That night, Zuko waits for Katara to come to him, as had become their routine. He sits on the edge of his bed, fists pressed under his chin and brows furrowed tightly. The burden of the crown was one he didn't even bear yet, but Hakoda's reminder was like a sudden punch to the gut. Not only would his responsibilities be great, having to both lead the Fire Nation as well as mend the ties between the four elemental nations, but they would be something no Fire Lord had faced before. It was an unprecedented challenge.

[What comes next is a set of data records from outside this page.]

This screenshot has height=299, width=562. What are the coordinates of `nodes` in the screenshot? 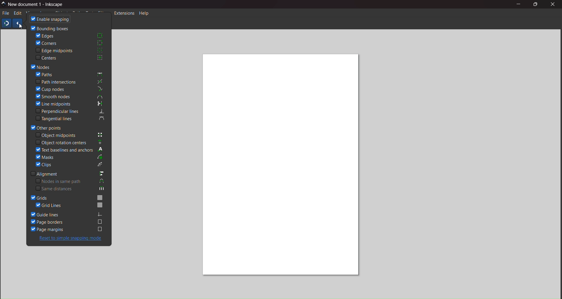 It's located at (42, 66).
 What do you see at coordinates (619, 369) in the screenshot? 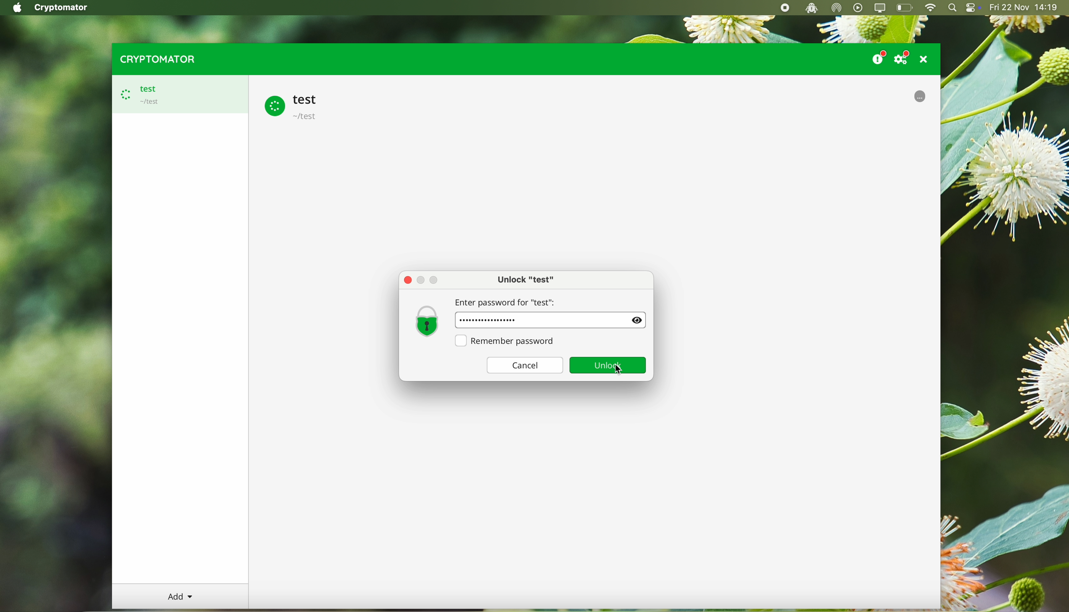
I see `click on unlock button` at bounding box center [619, 369].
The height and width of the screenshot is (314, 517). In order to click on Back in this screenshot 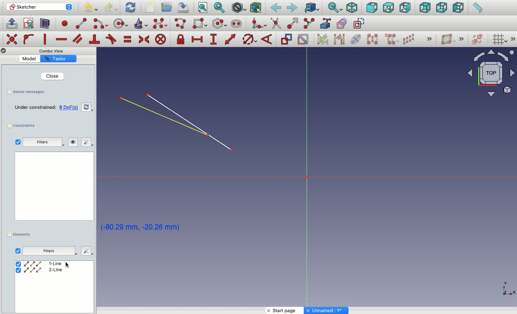, I will do `click(275, 8)`.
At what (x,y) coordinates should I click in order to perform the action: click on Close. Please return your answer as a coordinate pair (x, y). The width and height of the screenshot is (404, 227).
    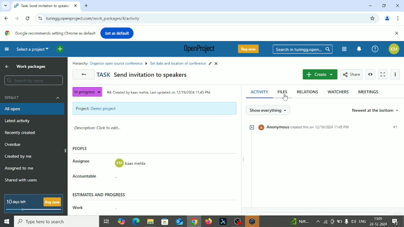
    Looking at the image, I should click on (396, 34).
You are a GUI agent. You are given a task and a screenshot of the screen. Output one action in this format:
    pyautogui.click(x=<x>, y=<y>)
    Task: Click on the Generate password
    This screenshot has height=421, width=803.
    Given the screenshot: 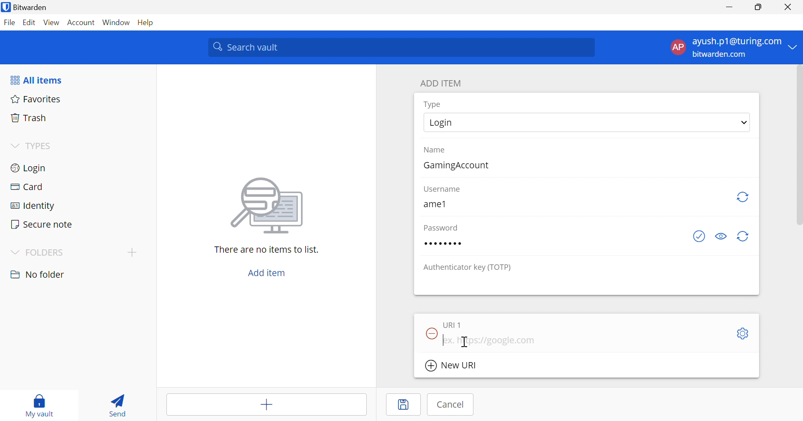 What is the action you would take?
    pyautogui.click(x=700, y=237)
    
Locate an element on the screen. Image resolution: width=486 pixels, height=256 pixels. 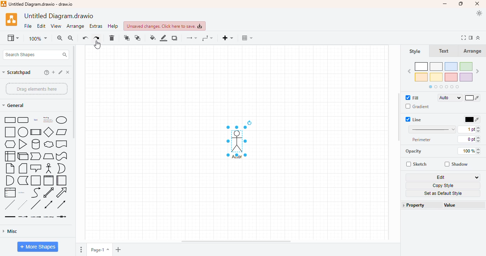
format is located at coordinates (471, 38).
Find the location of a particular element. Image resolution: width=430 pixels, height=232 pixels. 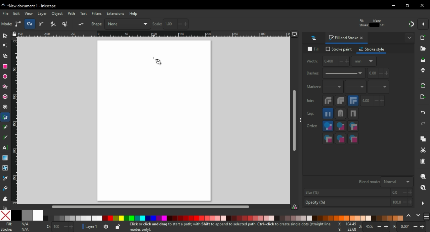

Yet that wasn't at the forefront of his mind. When he'd really sat down and thought about his future, he kept circling back around to Katara. Where would that put them? They still hadn't made the borders of what they were any clearer, remaining a something, yet he couldn't move past the thought of leaving her behind once the war ended.

Surely, they couldn't continue being something once he was Fire Lord. The scandal would be one that he couldn't work around. The royal bloodline was a sacred thing to the Fire Nation, considered to be one of the purest and consisting entirely of firebenders and fire nation nobility of some sort. Even his mother had been selected for her relation to the past Fire Nation Avatar. It always came down to blood, and the fact that he was even intermingling with a bender of another element—a waterbender, no less, their exact opposite—would cause uproar among traditionalists.

At the same time, he didn't want to let her go. He had no formal claim to her, and he wasn't sure she even felt the same way, but she'd gotten under his skin.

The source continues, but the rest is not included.